Personal information
- Full name: Masabata Marie Klaas
- Born: 3 February 1991 (age 35) Botshabelo, Free State, South Africa
- Batting: Right-handed
- Bowling: Right-arm medium
- Role: Bowler

International information
- National side: South Africa (2010–present);
- Test debut (cap 69): 15 February 2024 v Australia
- Last Test: 28 June 2024 v India
- ODI debut (cap 58): 6 October 2010 v Sri Lanka
- Last ODI: 2 November 2025 v India
- ODI shirt no.: 5
- T20I debut (cap 25): 14 October 2010 v Netherlands
- Last T20I: 30 March 2024 v Sri Lanka

Domestic team information
- 2006/07–2016/17: Free State
- 2017/18–2022/23: North West
- 2023/24–present: Northerns

Career statistics
| Competition | WTest | WODI | WT20I |
| Matches | 2 | 75 | 65 |
| Runs scored | 15 | 132 | 46 |
| Batting average | 7.50 | 5.73 | 4.18 |
| 100s/50s | 0/1 | 0/0 | 0/0 |
| Top score | 10* | 15 | 12* |
| Balls bowled | 228 | 2,866 | 1,084 |
| Wickets | 3 | 72 | 42 |
| Bowling average | 53.00 | 33.12 | 32.97 |
| 5 wickets in innings | 0 | 0 | 0 |
| 10 wickets in match | 0 | 0 | 0 |
| Best bowling | 2/96 | 4/56 | 4/21 |
| Catches/stumpings | 0/– | 14/– | 11/– |

Medal record
Women's cricket
Representing South Africa
ICC Cricket World Cup
| Runner-up | 2025 India |  |
ICC T20 World Cup
| Runner-up | 2023 South Africa |  |
- Source: ESPNcricinfo, 12 November 2024

= Masabata Klaas =

South African cricketer (born 1991)

Masabata Marie Klaas (born 3 February 1991) is a South African cricketer who plays as a right-arm medium bowler. She made her debut for South Africa in 2010.

==Career==
In March 2018, Klaas was one of 14 players to be awarded a national contract by Cricket South Africa ahead of the 2018–19 season. In October 2018, she was named in South Africa's squad for the 2018 ICC Women's World Twenty20 tournament in the West Indies.

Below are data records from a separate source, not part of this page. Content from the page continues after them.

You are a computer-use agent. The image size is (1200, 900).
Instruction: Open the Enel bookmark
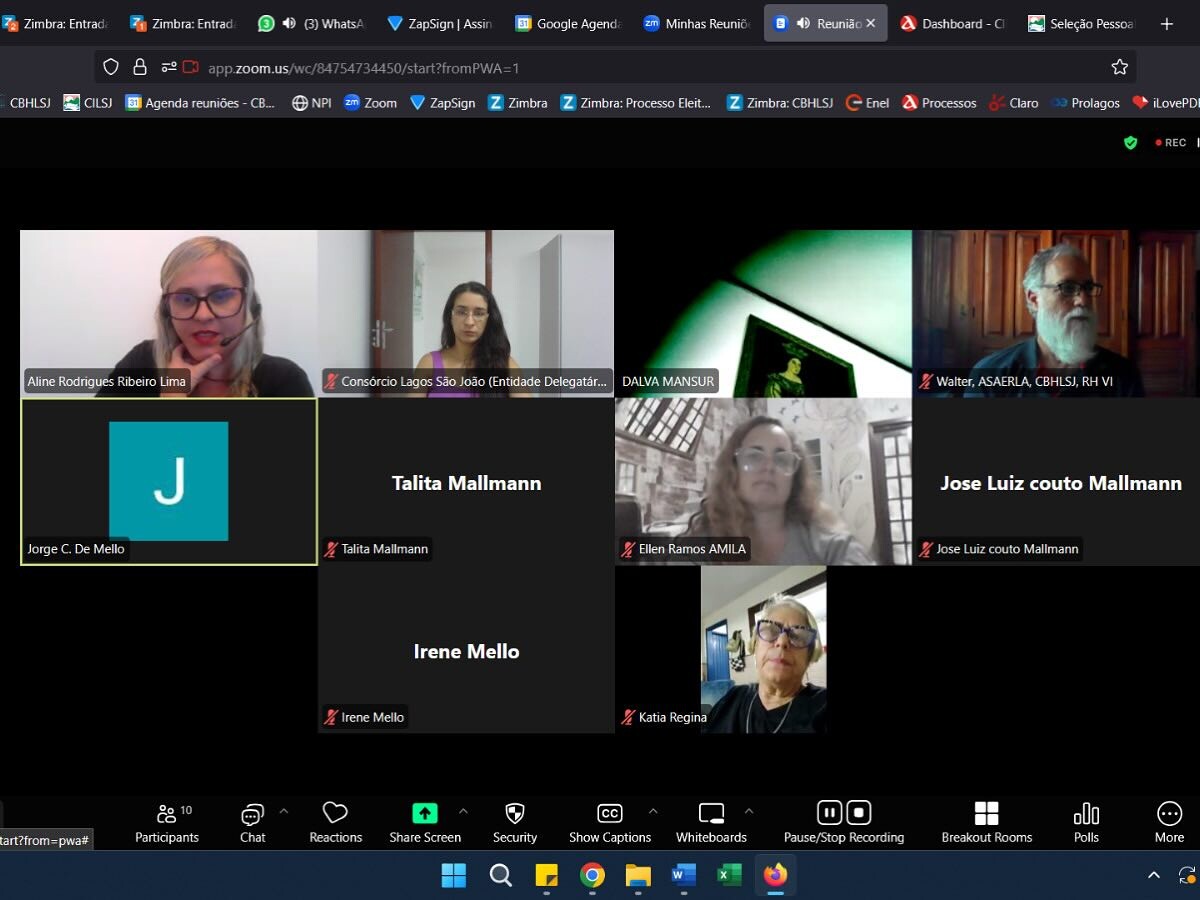click(867, 102)
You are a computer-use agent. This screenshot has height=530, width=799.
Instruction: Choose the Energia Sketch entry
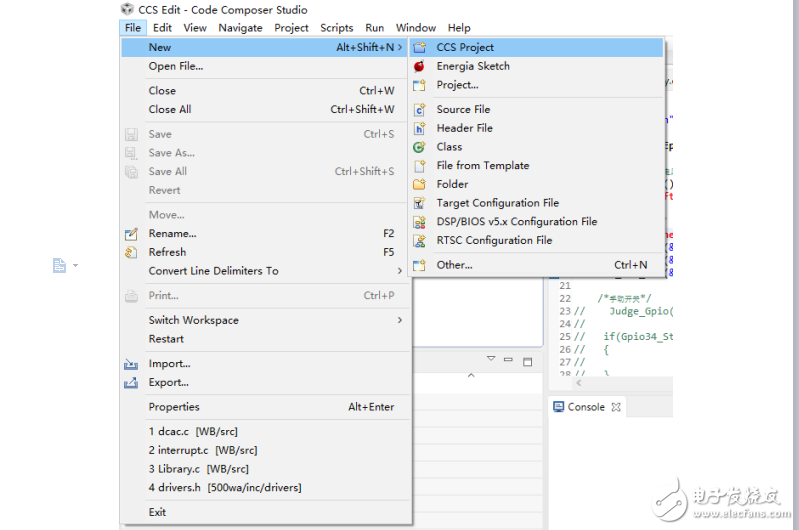(472, 66)
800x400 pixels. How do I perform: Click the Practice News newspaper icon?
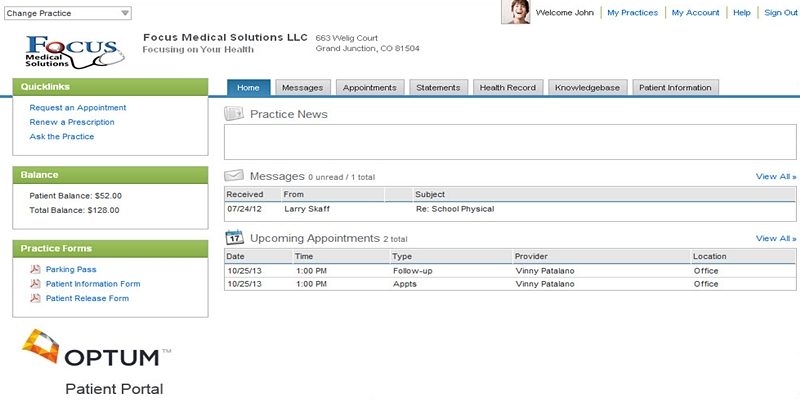point(234,114)
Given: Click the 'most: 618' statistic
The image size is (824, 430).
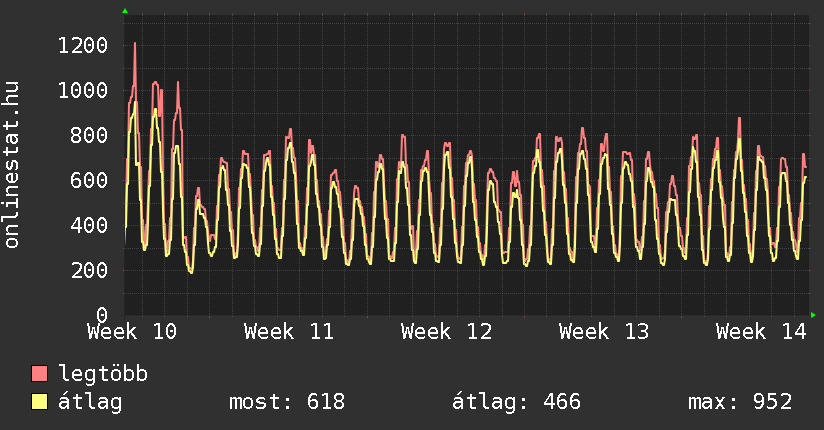Looking at the screenshot, I should (287, 402).
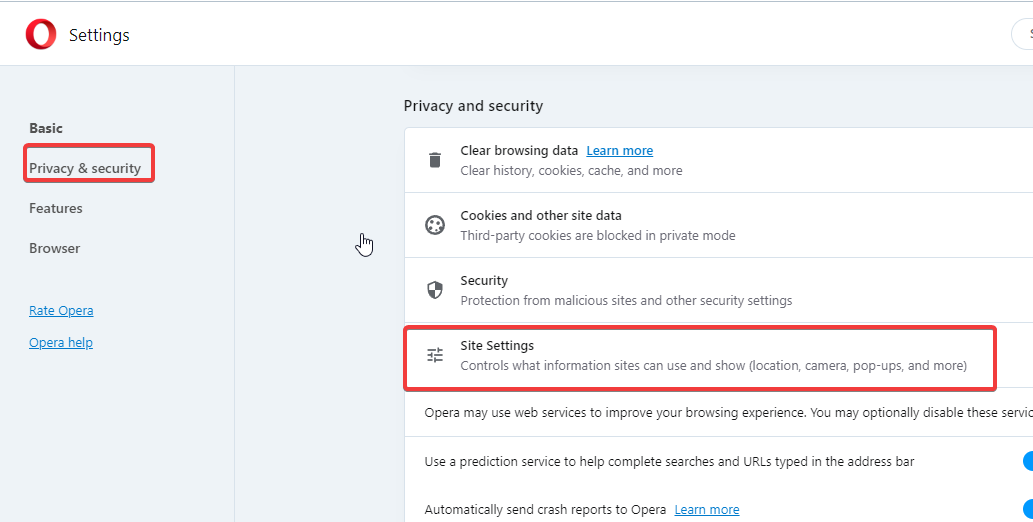Open the Basic settings section
This screenshot has width=1033, height=522.
click(x=46, y=128)
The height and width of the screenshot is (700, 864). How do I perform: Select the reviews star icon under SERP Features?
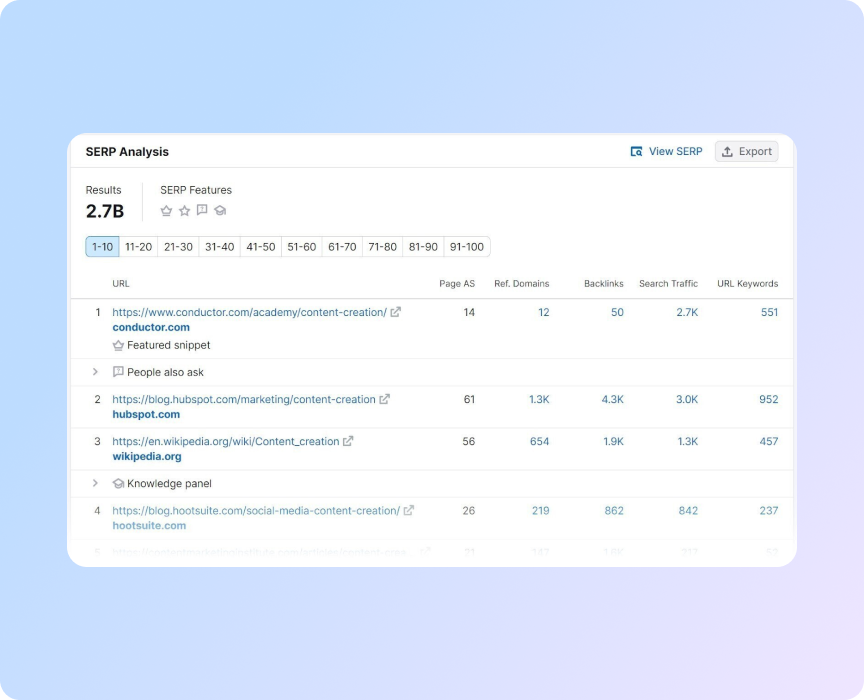[185, 211]
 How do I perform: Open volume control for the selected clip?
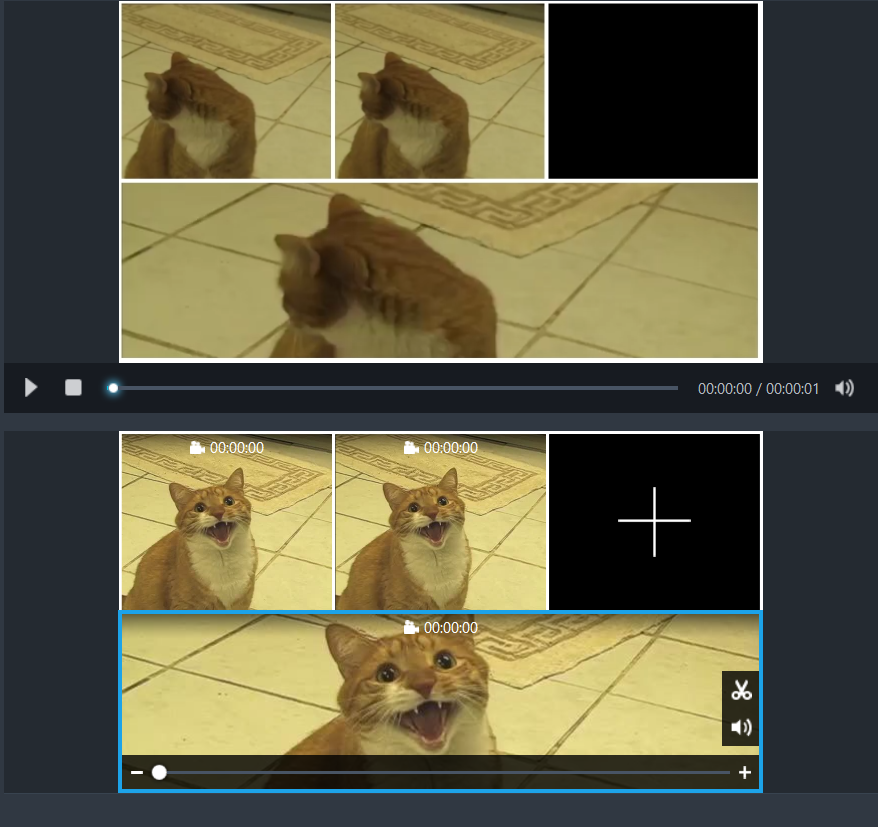tap(741, 727)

In May 2019, in the second WODI against Pakistan, Klass became the tenth bowler to take a hat-trick in a WODI match.

In September 2019, she was named in the Terblanche XI squad for the inaugural edition of the Women's T20 Super League in South Africa. In January 2020, she was named in South Africa's squad for the 2020 ICC Women's T20 World Cup in Australia. On 23 July 2020, Klaas was named in South Africa's 24-woman squad to begin training in Pretoria, ahead of their tour to England.

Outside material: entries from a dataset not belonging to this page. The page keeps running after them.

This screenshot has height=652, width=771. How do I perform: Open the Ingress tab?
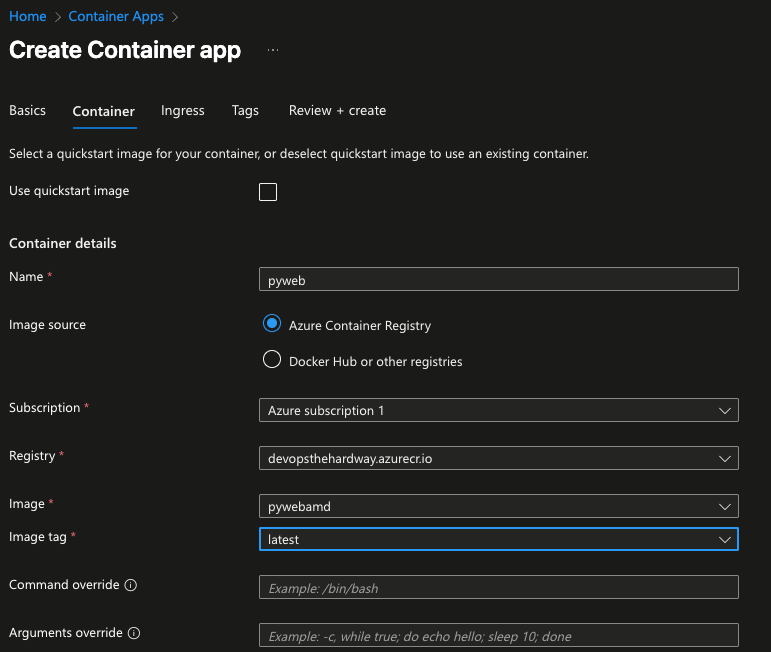(183, 111)
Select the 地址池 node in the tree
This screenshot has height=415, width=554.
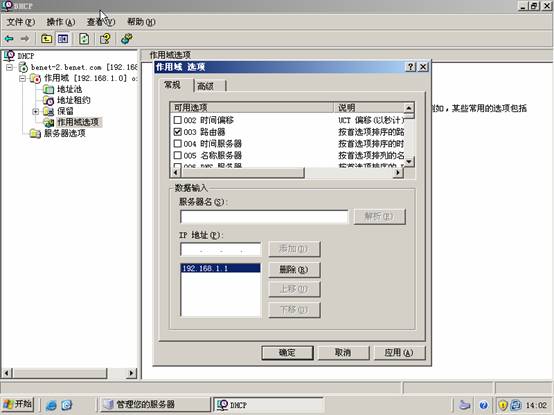[69, 89]
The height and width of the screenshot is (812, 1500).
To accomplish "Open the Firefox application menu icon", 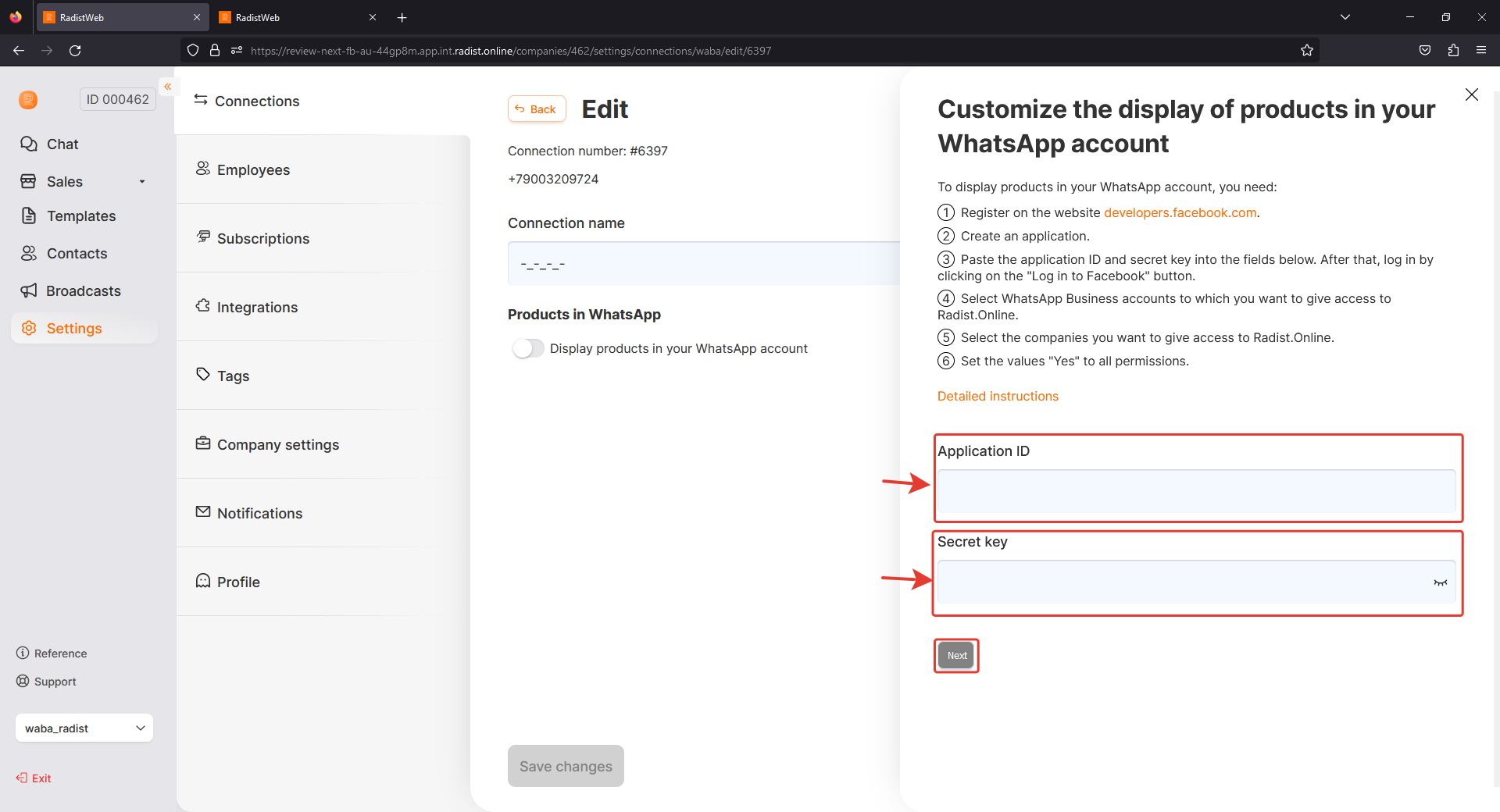I will point(1480,51).
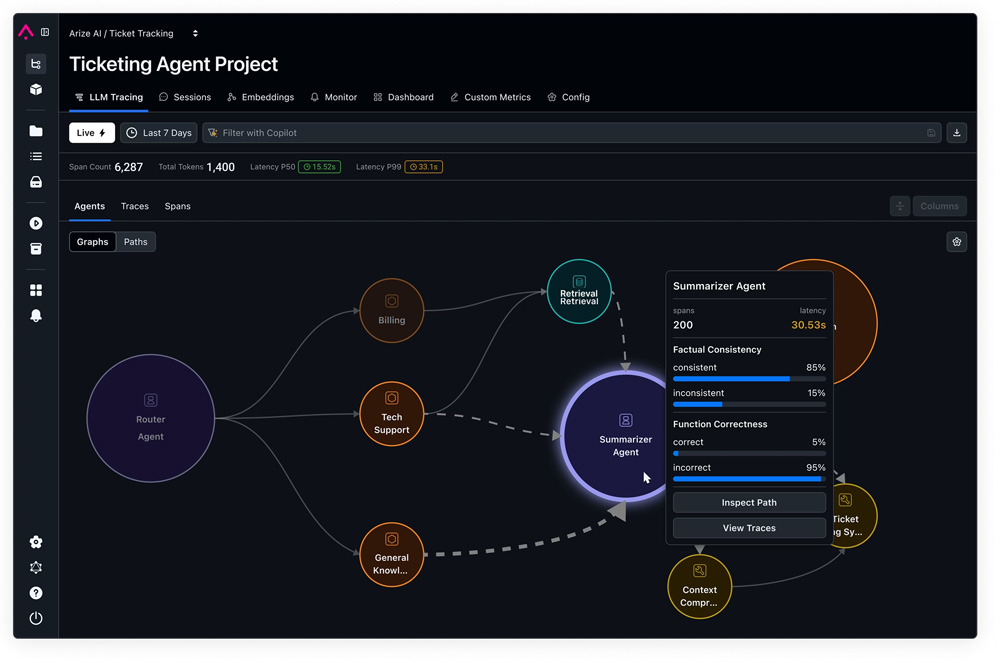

In February 2022, she was named in South Africa's team for the 2022 Women's Cricket World Cup in New Zealand. In July 2022, she was named in South Africa's team for the cricket tournament at the 2022 Commonwealth Games in Birmingham, England.

Klaas was named in the South Africa squad for the ODI part of their multi-format home series against England in November 2024.